→ **What is expected**
The answer must consist of every line in the records below that contains the string "value".

→ **Source material**
BEGIN

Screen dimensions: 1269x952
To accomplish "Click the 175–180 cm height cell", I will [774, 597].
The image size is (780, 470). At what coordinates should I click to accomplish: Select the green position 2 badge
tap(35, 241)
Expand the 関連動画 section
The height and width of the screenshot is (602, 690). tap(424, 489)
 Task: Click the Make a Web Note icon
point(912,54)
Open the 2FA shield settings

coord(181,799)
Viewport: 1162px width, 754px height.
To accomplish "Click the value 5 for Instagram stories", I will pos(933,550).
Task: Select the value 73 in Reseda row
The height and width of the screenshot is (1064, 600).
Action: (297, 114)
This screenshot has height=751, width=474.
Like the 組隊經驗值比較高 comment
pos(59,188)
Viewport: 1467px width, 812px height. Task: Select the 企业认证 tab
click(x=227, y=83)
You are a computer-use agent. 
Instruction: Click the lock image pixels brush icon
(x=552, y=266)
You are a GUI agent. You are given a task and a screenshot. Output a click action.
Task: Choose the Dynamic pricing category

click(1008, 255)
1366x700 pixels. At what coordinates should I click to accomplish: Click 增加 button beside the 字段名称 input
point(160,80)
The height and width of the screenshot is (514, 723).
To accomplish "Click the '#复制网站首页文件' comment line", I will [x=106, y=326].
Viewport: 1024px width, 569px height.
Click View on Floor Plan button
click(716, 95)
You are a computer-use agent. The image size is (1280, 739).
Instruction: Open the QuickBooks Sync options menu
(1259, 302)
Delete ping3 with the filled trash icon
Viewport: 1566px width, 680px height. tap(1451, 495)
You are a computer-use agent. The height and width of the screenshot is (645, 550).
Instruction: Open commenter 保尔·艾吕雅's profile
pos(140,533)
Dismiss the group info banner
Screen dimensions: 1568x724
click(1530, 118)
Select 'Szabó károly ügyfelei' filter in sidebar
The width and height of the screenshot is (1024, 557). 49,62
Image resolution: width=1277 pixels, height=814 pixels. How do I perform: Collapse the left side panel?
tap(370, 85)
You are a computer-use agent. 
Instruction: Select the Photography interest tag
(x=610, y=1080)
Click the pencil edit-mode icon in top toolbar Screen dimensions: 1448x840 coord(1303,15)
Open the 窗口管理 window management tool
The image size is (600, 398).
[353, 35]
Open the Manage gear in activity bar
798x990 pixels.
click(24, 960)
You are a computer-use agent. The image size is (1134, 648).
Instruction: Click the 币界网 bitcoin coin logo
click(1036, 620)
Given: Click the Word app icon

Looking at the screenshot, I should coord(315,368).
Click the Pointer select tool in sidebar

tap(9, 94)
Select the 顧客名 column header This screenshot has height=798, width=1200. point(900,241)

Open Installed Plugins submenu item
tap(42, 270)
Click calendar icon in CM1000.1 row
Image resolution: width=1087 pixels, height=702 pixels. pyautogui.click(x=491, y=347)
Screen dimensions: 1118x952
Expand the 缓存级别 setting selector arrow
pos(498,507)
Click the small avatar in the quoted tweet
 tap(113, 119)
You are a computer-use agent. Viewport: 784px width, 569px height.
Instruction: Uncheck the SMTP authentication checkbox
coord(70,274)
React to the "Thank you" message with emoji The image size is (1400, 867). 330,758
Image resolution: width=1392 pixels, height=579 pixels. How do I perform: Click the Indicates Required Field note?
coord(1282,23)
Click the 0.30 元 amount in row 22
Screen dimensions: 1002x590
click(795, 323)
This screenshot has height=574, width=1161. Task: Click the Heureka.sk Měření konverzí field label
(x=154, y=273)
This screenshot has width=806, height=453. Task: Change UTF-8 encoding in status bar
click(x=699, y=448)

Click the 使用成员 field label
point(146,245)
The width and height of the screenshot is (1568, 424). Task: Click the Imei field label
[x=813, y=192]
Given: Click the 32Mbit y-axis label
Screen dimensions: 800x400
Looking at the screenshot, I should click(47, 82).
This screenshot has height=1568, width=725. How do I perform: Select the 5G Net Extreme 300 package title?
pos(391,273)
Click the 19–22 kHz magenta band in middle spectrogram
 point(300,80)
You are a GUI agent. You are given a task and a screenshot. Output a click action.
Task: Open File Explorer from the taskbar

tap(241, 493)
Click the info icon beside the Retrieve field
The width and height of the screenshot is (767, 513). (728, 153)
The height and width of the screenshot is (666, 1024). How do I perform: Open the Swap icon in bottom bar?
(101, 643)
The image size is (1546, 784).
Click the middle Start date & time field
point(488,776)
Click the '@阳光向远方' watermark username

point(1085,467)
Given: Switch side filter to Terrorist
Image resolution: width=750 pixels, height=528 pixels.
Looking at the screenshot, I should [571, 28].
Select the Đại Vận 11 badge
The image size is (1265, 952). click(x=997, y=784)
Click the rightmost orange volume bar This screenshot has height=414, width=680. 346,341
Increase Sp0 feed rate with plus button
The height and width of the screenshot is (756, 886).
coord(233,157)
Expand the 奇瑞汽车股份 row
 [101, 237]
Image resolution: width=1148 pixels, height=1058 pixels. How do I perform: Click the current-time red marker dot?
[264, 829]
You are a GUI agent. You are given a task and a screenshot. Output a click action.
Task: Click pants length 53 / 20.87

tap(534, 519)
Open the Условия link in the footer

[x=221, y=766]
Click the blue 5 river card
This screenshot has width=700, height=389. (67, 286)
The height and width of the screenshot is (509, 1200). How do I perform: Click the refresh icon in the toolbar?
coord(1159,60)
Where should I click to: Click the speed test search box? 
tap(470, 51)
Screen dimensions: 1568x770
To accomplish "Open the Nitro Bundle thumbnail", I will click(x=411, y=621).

END

→ **Solved problem**
To accomplish "Click the value 5 for Instagram stories", I will pos(933,550).
Task: Select the value 73 in Reseda row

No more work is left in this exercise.